◆ **WHAT IS REQUIRED**:
Rewrite the material below as a numbered list, one item per line, skipping blank lines and omitting the pictures.
-- START OF AVAILABLE RECORDS --
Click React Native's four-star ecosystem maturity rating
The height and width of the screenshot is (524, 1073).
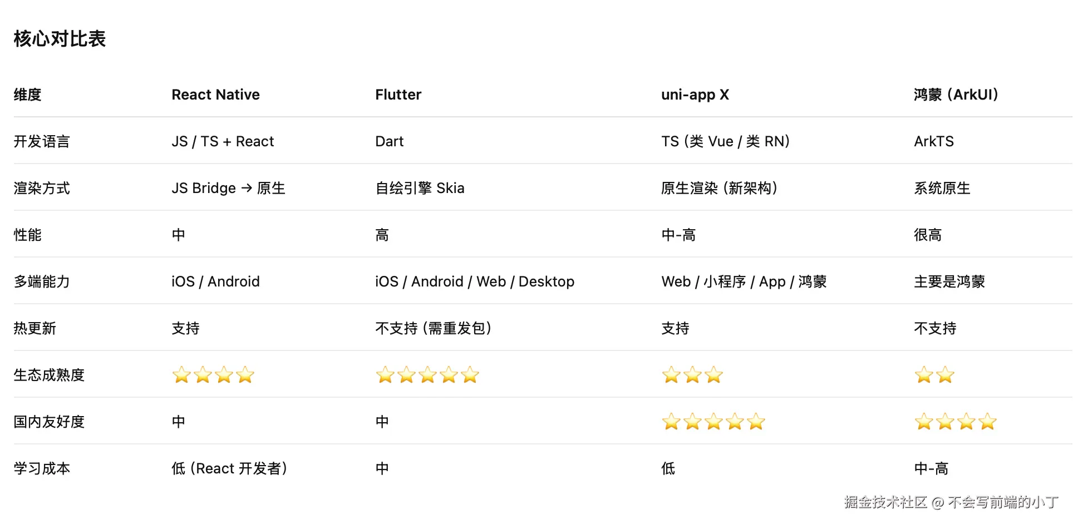[213, 375]
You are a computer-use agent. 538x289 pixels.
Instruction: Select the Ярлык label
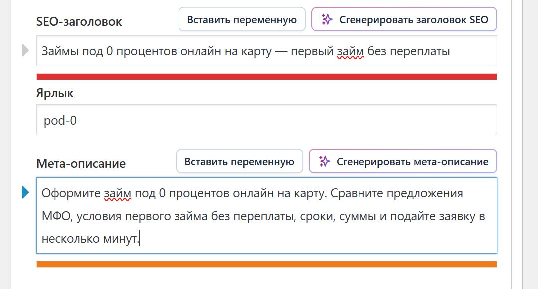coord(55,93)
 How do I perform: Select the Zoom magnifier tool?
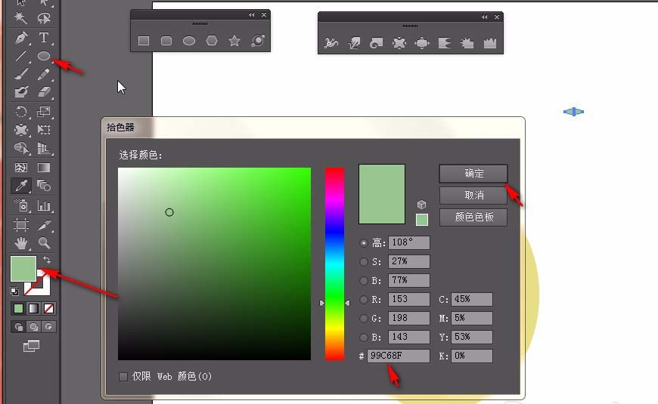click(x=44, y=242)
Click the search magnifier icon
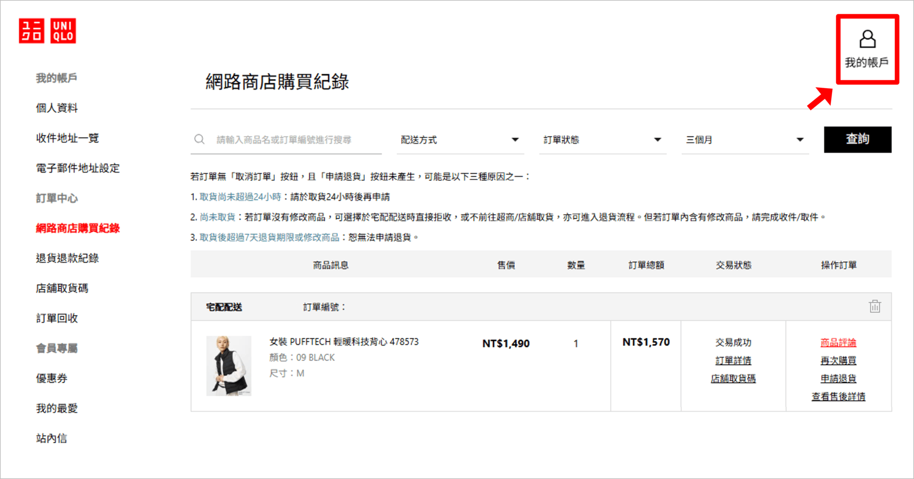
-- END OF AVAILABLE RECORDS --
◆ **THE ANSWER**:
1. Click React Native's four-star ecosystem maturity rating
2. The height and width of the screenshot is (524, 1073).
3. [213, 375]
4. You are a computer-use agent. 538x289 pixels.
5. Instruction: Select the Ярлык label
6. coord(55,93)
7.  How do I perform: Select the Zoom magnifier tool?
8. click(x=44, y=242)
9. Click the search magnifier icon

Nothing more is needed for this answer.